* _WHAT TO WORK ON_:
Output every record below exactly.

* _TASK INPUT_:
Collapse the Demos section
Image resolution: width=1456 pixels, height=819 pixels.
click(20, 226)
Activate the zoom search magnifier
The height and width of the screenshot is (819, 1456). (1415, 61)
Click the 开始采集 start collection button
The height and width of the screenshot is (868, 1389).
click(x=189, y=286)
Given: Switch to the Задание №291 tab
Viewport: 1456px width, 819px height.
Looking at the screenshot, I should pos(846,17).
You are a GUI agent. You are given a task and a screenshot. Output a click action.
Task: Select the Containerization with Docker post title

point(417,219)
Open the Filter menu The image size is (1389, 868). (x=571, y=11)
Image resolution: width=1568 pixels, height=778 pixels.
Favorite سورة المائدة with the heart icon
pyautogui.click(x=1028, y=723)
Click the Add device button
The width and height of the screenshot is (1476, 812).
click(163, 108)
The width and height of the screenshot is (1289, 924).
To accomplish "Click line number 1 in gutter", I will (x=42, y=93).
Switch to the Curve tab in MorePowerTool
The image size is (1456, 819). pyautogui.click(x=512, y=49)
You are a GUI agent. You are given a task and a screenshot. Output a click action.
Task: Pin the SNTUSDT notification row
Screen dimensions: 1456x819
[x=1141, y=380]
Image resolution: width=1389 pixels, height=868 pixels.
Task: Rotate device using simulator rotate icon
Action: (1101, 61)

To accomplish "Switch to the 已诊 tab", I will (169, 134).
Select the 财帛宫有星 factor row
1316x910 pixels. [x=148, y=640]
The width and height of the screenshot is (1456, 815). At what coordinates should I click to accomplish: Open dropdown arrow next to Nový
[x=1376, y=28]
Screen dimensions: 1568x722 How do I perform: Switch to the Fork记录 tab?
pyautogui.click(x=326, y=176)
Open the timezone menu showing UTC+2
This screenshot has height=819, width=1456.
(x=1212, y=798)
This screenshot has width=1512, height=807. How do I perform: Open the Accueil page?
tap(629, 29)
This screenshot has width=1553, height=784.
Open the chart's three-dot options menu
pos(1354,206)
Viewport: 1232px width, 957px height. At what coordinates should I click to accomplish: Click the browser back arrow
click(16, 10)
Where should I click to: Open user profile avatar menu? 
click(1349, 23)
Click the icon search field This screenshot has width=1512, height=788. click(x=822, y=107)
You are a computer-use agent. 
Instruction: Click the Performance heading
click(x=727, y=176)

* _OUTPUT OF THE TASK_:
Collapse the Demos section
Image resolution: width=1456 pixels, height=819 pixels.
click(20, 226)
Activate the zoom search magnifier
The height and width of the screenshot is (819, 1456). (1415, 61)
Click the 开始采集 start collection button
The height and width of the screenshot is (868, 1389).
click(x=189, y=286)
Given: Switch to the Задание №291 tab
Viewport: 1456px width, 819px height.
Looking at the screenshot, I should pos(846,17).
You are a GUI agent. You are given a task and a screenshot. Output a click action.
Task: Select the Containerization with Docker post title

point(417,219)
Open the Filter menu The image size is (1389, 868). (x=571, y=11)
Image resolution: width=1568 pixels, height=778 pixels.
Favorite سورة المائدة with the heart icon
pyautogui.click(x=1028, y=723)
Click the Add device button
The width and height of the screenshot is (1476, 812).
click(163, 108)
The width and height of the screenshot is (1289, 924).
To accomplish "Click line number 1 in gutter", I will (x=42, y=93).
Switch to the Curve tab in MorePowerTool
The image size is (1456, 819). pyautogui.click(x=512, y=49)
You are a GUI agent. You are given a task and a screenshot. Output a click action.
Task: Pin the SNTUSDT notification row
Screen dimensions: 1456x819
[x=1141, y=380]
Image resolution: width=1389 pixels, height=868 pixels.
Task: Rotate device using simulator rotate icon
Action: (1101, 61)

To accomplish "Switch to the 已诊 tab", I will (169, 134).
Select the 财帛宫有星 factor row
1316x910 pixels. [x=148, y=640]
The width and height of the screenshot is (1456, 815). At what coordinates should I click to accomplish: Open dropdown arrow next to Nový
[x=1376, y=28]
Screen dimensions: 1568x722 How do I perform: Switch to the Fork记录 tab?
pyautogui.click(x=326, y=176)
Open the timezone menu showing UTC+2
This screenshot has height=819, width=1456.
(x=1212, y=798)
This screenshot has width=1512, height=807. How do I perform: Open the Accueil page?
tap(629, 29)
This screenshot has width=1553, height=784.
Open the chart's three-dot options menu
pos(1354,206)
Viewport: 1232px width, 957px height. At what coordinates should I click to accomplish: Click the browser back arrow
click(16, 10)
Where should I click to: Open user profile avatar menu? 
click(1349, 23)
Click the icon search field This screenshot has width=1512, height=788. click(x=822, y=107)
You are a computer-use agent. 
Instruction: Click the Performance heading
click(x=727, y=176)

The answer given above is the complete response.